My big bother so-called brother Jack thinks he’s an expert marksman. He tells everybody that he is, and he’s going to join the Army next year to be a weapons maintenance man, but expert marksman? He’s definitely not that.

He’s definitely not my brother, either. Halfway is as far as it goes, in all ways.

We have guns, which are mostly his, and he’s a good shot, but he’s never been in a real competition. I’ve gone shooting with him and he’s shown me videos of himself shooting, but he doesn’t shoot very far. He’s a marksman, I guess, if he’s close enough to his man.

He knows how to handle guns, take them apart, and clean them. He can clean them better than anybody I know, although he won’t spend a second glance cleaning our house, which means I have to do his part. My step mom thinks it’s a privilege he’s her natural-born son.

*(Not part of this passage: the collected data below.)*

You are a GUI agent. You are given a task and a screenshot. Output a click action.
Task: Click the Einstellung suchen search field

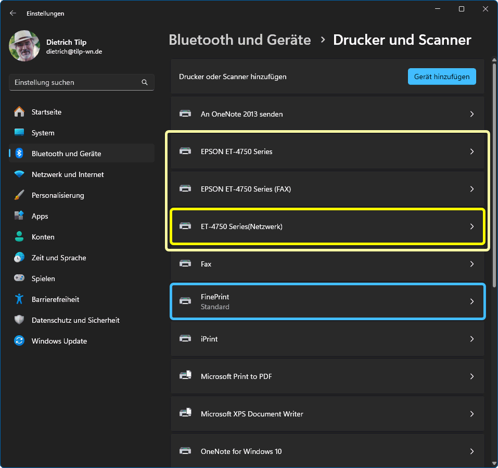click(75, 82)
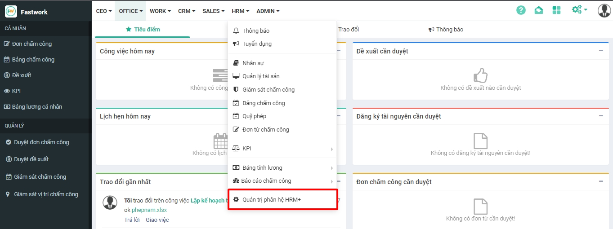The width and height of the screenshot is (613, 229).
Task: Click the Fastwork logo icon
Action: [x=11, y=12]

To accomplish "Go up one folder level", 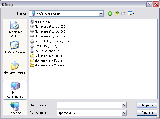I will click(117, 13).
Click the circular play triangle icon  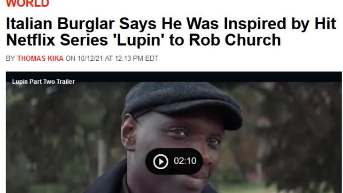click(x=161, y=162)
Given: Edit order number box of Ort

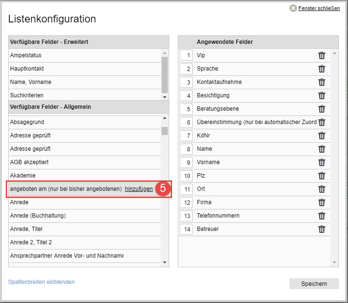Looking at the screenshot, I should [x=186, y=189].
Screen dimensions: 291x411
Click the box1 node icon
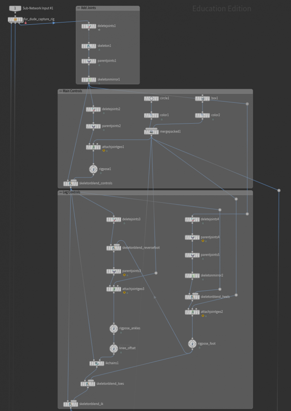pyautogui.click(x=202, y=99)
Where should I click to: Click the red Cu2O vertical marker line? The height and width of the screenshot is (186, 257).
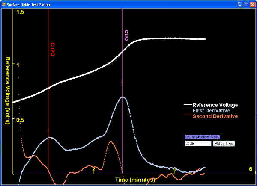tap(48, 107)
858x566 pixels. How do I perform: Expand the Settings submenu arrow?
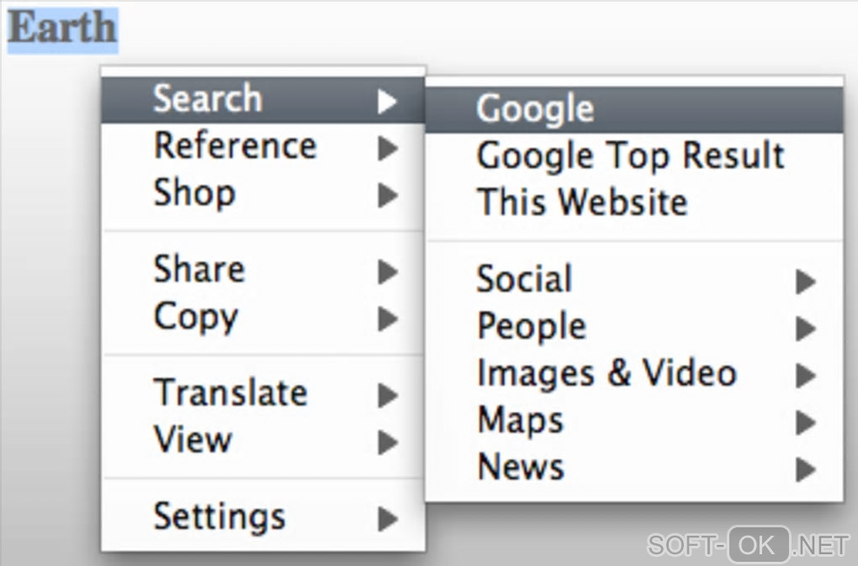pyautogui.click(x=388, y=518)
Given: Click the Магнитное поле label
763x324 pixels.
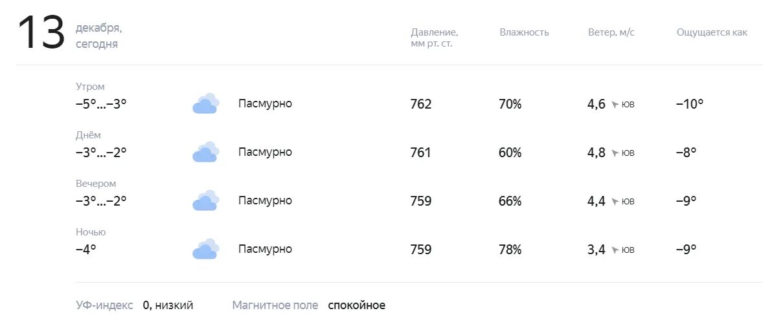Looking at the screenshot, I should pos(275,305).
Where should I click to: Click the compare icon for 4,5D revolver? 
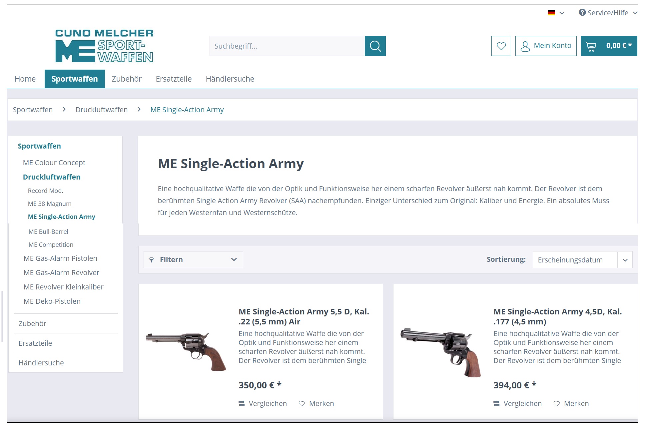click(x=496, y=403)
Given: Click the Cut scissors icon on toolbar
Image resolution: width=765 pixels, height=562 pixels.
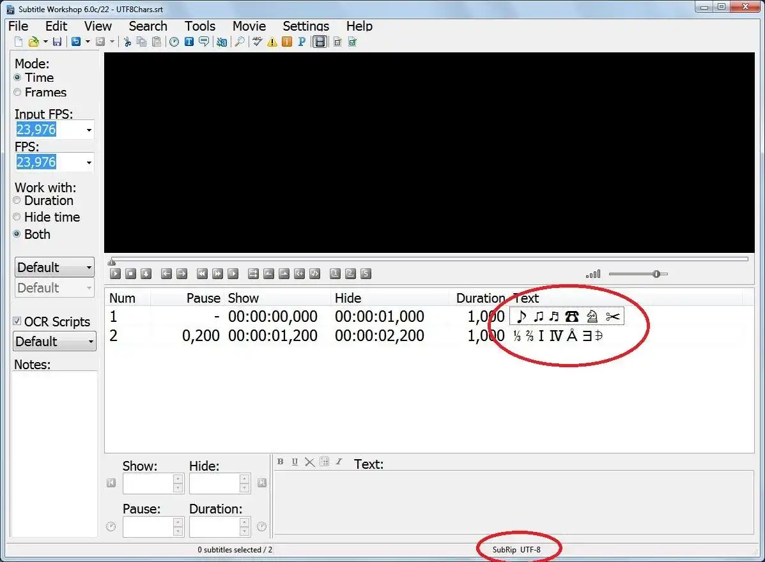Looking at the screenshot, I should [127, 42].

If you’re his girlfriend and want to know how he’ll treat you if you ever get married, just listen to him talking to me sometime.

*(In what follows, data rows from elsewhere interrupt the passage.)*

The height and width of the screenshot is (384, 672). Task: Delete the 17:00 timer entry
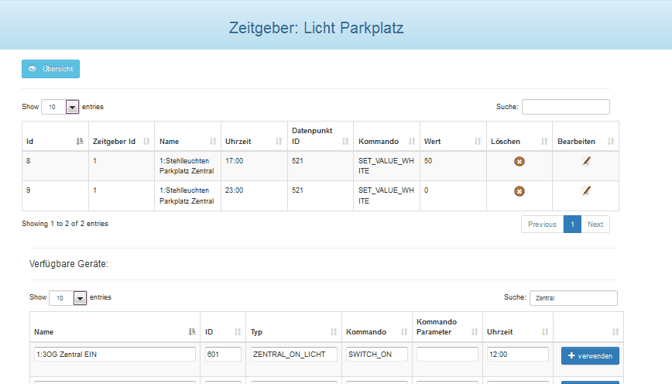click(x=519, y=161)
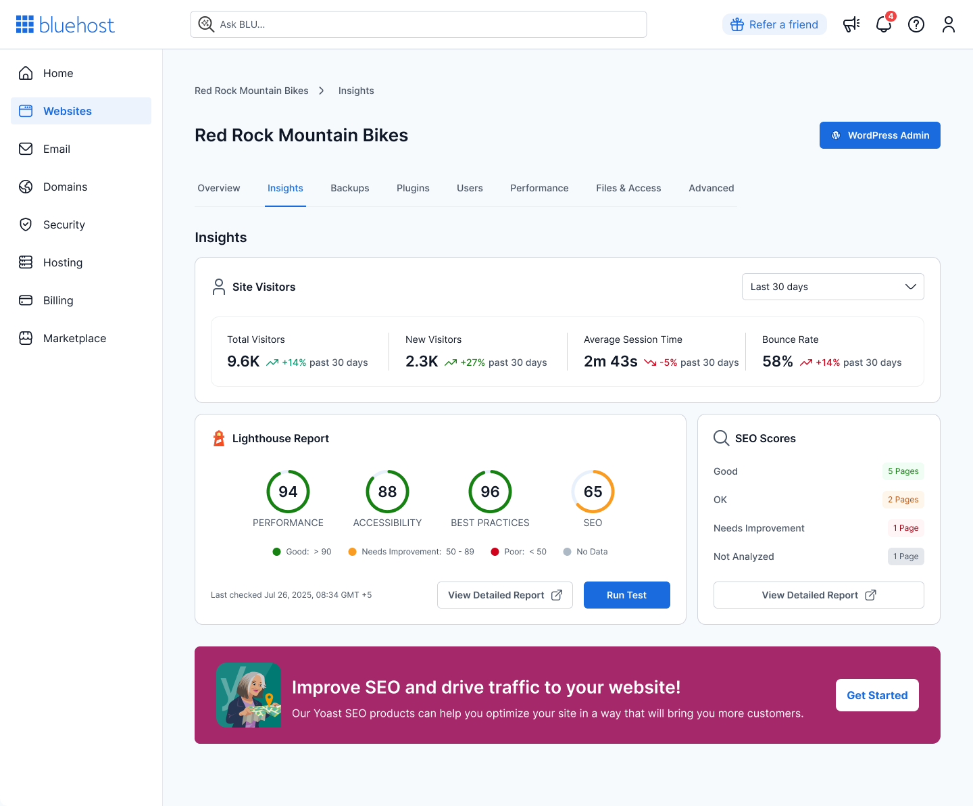Open the Performance tab
The image size is (973, 806).
click(539, 188)
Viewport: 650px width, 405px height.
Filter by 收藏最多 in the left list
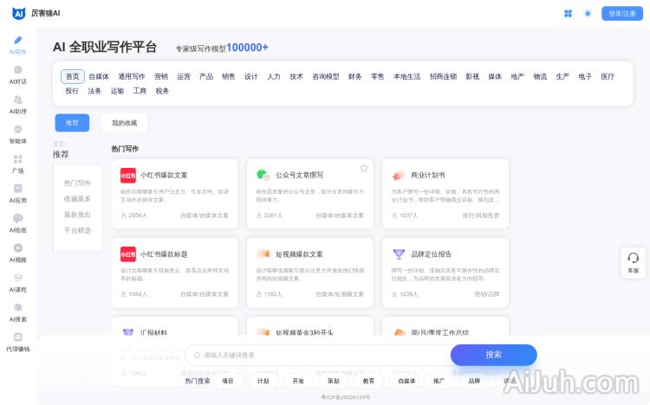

I don’t know how he got started with guns. Jack has always liked the military, and uniforms, and the superior straight back. When he was a kid he got a BB gun, but then, so did everybody else. He knows a butt load about guns and thinks they’re awesome. They’re awesome because of how they work, how they can kill people, that’s all.

There are a couple of guys I wouldn’t mind shooting.

There’s Patrick, for one, whose dad works for the Cleveland Browns. He’s a total d-bag, tall, wears his hair puffed and blonde. He’s the quarterback on the freshman team. He’s always depressed, though. Every day at his locker he’s just kind of unhappy, like he’s stuck in midair.

He’s a mean person, though, and a jerk. Most guys are jerks once in a while, but Patrick burns that flag. When I see him walking to school he seems mad. He’s not awkward in any way, and dresses fine, but he slumps when he walks. It’s noticeable even across the street from the front door of the Red Door Deli.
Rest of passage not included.